EXERCISE GOAL: Filtering the records below, copy only those lines that include the word "Pressure".

(Data items)
-.-.-

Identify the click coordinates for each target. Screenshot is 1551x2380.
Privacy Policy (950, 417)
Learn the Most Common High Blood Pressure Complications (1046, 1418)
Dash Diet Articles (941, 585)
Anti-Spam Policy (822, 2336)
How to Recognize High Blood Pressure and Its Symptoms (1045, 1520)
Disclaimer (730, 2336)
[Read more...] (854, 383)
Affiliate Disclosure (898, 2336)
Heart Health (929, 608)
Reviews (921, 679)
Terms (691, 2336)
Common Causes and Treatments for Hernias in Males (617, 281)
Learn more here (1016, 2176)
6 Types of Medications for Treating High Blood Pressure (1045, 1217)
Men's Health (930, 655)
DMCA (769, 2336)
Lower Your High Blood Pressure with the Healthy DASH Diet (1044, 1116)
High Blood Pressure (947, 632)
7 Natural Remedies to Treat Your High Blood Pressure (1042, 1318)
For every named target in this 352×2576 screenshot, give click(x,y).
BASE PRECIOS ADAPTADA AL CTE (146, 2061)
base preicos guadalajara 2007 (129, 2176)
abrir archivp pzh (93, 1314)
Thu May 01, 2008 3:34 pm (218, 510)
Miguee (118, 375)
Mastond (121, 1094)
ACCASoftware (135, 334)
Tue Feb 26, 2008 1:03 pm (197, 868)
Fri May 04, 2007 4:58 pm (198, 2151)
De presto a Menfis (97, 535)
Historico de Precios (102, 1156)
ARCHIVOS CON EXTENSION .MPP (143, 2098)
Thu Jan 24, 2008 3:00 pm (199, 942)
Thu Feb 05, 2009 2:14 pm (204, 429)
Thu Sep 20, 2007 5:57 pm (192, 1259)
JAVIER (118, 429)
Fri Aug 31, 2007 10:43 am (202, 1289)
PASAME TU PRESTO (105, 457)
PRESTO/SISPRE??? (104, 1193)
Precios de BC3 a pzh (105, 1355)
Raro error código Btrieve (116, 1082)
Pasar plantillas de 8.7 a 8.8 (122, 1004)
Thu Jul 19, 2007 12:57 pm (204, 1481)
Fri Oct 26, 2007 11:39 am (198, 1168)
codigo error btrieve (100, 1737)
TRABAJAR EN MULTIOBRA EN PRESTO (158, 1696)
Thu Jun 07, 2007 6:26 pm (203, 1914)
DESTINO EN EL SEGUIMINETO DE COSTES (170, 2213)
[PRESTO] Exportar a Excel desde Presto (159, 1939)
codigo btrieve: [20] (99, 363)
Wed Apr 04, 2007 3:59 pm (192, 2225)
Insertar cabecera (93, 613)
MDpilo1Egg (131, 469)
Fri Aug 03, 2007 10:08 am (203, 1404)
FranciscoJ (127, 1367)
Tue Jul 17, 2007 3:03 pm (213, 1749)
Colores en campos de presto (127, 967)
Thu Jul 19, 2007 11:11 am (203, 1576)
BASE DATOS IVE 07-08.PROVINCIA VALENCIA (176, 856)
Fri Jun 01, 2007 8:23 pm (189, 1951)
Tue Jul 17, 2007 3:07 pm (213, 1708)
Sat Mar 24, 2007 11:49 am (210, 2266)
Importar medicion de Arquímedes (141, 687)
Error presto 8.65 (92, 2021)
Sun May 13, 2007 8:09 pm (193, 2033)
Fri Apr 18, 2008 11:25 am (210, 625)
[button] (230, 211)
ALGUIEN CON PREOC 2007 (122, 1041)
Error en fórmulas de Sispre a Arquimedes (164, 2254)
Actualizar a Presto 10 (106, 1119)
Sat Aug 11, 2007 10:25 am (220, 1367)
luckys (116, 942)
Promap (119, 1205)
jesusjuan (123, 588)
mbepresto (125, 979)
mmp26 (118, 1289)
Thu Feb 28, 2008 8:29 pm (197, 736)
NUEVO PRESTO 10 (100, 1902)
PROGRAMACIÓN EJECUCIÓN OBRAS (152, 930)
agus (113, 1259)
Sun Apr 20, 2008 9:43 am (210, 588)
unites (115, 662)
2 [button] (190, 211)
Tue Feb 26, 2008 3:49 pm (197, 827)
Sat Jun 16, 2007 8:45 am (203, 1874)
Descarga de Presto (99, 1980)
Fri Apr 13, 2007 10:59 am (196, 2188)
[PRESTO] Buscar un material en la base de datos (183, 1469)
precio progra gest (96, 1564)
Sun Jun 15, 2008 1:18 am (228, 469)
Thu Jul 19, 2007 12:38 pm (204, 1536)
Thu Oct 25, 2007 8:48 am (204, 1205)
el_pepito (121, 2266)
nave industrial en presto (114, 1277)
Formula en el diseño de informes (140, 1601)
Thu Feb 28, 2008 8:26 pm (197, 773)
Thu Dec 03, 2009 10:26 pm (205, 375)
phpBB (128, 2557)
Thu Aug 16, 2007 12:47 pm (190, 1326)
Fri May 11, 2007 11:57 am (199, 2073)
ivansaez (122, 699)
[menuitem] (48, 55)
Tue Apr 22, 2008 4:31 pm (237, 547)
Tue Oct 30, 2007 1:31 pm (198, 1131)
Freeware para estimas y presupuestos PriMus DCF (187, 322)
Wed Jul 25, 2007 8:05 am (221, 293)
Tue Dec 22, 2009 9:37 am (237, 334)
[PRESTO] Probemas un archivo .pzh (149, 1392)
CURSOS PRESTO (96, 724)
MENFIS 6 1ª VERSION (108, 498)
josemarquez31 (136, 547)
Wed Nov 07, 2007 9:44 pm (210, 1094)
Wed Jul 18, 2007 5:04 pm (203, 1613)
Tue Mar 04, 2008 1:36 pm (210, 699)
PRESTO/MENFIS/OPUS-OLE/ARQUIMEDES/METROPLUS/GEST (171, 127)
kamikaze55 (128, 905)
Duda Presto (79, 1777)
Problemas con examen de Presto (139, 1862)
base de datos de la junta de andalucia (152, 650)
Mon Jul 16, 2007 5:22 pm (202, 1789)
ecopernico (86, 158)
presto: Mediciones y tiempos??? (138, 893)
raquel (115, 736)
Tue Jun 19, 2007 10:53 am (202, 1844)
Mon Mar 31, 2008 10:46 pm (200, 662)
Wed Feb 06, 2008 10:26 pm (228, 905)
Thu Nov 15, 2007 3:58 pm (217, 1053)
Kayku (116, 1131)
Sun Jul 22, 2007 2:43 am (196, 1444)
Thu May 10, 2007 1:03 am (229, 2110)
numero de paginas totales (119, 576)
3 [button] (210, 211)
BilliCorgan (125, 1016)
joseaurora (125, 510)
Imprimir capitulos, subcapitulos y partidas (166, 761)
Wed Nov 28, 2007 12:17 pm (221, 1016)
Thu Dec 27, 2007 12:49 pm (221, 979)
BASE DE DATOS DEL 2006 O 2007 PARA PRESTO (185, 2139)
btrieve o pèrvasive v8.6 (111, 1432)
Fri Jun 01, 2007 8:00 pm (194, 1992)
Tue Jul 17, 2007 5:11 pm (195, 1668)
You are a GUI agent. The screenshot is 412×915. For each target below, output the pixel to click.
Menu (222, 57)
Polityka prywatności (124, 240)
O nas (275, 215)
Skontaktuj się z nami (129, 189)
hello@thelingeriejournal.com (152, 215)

-.-.-

ANSWER:
Learn the Most Common High Blood Pressure Complications (1046, 1418)
How to Recognize High Blood Pressure and Its Symptoms (1045, 1520)
6 Types of Medications for Treating High Blood Pressure (1045, 1217)
Lower Your High Blood Pressure with the Healthy DASH Diet (1044, 1116)
High Blood Pressure (947, 632)
7 Natural Remedies to Treat Your High Blood Pressure (1042, 1318)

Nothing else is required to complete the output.